At Wicken there is a perceived risk that the Konik ponies are in some way more of a risk because of their behaviour than usual farm livestock. This has even been recognised by the Highway Authority Cambridgeshire County Council
‘Landscape restoration projects such as Wicken Fen may run animal herds to manage the vegetation. It can be helpful to remember that these animals may react differently from farm stock.’
The description of the farm livestock that they ‘should not generally present any threat’, rather implies that the herds at Wicken would pose a safety threat. Why would that be?
The Konik herd at Wicken contains stallions and uncut colts as part of a ‘natural breeding’ project. This is in many ways based on the management of the Oostvaardersplassen reserve in Holland – a large area of wetland with no public access. It is the presence of ‘entires’ that drive the risk to the public passing through the grazing enclosures – particularly those on horseback. Stallions and colts may try to recruit mares or challenge geldings, putting both the horses and their riders at risk. This is why local riders have pleaded for livestock free through routes. As a breeding herd, mares with foals also pose a risk to the public. The sight of mares and foals may encourage the public to seek a closer look. Mares can be unpredictable and ‘foal proud’, and will suddenly attack an unwary onlooker.
While the HSE guidelines Cattle and Public Access (AIS 17EW) does not refer to horses, as horses are not a usual ‘agricultural’ animal in the UK, the guidelines for the safe management of ‘entires’ and breeding herds is as valid for horses as it is for cattle.
The Koniks at Wicken are not wild (although they are allowed to live naturally) nor are they feral (domestic escapes into the wild). They are livestock, therefore the liability for the animals and all the ‘works’ associated with them is the responsibility of the National Trust under the Occupiers Liability Acts, the Health and Safety at Work Act, and the Animals Act.
Throughout the consultation process, and at the Local User Forum, horse riders have over and over again objected to the use of gated livestock crossings on public rights of way that are used as through routes. We have been given choices based on the requirements of the NT, and not been given a user’s choice of no gates.

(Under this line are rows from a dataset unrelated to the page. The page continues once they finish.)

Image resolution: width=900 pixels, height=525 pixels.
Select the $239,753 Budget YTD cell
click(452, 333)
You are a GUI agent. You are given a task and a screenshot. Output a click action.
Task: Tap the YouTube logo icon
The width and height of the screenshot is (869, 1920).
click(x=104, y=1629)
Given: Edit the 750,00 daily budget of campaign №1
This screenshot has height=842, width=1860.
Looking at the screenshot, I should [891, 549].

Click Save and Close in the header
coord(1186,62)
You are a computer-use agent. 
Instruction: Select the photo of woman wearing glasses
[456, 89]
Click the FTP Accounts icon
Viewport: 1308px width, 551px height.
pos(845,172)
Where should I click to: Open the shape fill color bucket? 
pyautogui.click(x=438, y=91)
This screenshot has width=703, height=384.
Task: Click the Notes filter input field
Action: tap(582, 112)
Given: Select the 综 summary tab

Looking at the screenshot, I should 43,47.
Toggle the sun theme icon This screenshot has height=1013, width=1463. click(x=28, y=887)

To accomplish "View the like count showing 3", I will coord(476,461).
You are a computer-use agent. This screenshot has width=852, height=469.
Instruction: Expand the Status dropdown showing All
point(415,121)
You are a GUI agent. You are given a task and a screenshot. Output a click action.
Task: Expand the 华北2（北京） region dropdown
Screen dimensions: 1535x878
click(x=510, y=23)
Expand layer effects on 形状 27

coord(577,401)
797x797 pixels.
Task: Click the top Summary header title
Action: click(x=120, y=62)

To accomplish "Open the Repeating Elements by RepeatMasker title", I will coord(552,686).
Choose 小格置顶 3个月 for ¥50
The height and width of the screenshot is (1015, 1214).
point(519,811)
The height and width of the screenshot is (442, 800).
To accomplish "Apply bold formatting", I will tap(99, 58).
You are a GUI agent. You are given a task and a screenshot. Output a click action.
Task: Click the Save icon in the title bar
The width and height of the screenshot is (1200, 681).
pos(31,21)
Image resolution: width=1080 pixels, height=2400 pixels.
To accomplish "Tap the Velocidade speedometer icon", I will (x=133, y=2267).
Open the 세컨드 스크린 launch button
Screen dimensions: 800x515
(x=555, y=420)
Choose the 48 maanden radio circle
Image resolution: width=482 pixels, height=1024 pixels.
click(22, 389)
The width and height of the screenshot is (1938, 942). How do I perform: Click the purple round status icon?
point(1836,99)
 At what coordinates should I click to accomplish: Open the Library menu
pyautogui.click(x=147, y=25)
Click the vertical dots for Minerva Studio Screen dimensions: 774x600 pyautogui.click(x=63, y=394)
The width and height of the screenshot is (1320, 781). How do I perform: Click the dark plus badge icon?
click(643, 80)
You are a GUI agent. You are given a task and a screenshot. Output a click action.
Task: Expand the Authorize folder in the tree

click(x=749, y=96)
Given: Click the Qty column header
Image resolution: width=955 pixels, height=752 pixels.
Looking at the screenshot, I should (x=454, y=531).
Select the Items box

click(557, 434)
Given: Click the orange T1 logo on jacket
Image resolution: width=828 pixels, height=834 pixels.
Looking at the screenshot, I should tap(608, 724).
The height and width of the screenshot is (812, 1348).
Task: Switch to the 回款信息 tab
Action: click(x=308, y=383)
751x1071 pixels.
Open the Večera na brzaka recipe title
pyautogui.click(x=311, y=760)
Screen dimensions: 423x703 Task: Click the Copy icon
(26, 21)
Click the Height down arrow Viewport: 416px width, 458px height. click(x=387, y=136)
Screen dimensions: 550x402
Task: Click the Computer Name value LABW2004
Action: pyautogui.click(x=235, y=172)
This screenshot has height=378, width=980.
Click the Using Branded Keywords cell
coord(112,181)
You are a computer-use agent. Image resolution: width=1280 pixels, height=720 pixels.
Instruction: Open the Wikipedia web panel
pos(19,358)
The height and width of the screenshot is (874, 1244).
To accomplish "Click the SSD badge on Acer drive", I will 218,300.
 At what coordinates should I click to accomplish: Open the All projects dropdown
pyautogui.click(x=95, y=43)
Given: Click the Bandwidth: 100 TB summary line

As far back as 2006 we alerted the NT to the difficulties of crossing Harrison’s Drove with livestock, and suggested that an up and over livestock bridge was the only solution.
Although dialogue and demonstrations of various gates and latches are valuable, it is very important that individual riders and the Fenland Bridleway Association do not agree or approve the design of any of the structures associated with the security of the NT’s livestock, as this could be considered as part liability for any accident occurring at an ‘approved’ structure. Also, once ‘approved’ by riders and the Bridleway Association, any difficulty with the gates by riders could be considered as being poor horsemanship.
Apparent approval happens very easily. Joy Fuller and I met you on Friday 20 April 2012 at the box bridleway gates on Priory Drove, so that you could witness how difficult these multiple gates are for a mounted horse rider. We pointed out the dangers as we saw them, and Joy concluded with you that she was unable to use the gates without assistance, and therefore the customary use of this route was lost to her.
We were then very shocked to receive an e-mail from you listing all the changes to the gates that we had apparently approved. In my reply I stated very clearly, and state again ‘We do not condone the use of box bridleway gates; nor will we acquiesce to seeing them rolled out as the model for all livestock crossings in the Vision Area.’
Now, in the light of my understanding of the potential for liability, I cannot express strongly enough to all concerned with development of any gated livestock crossings on public rights of way and other customary access routes through land parcels containing cattle and the Konik breeding herd that local users and members of the Local Access Forum, particularly in the minutes of any meeting, make clear that they do not accept liability for any of the structures proposed or built by the National Trust.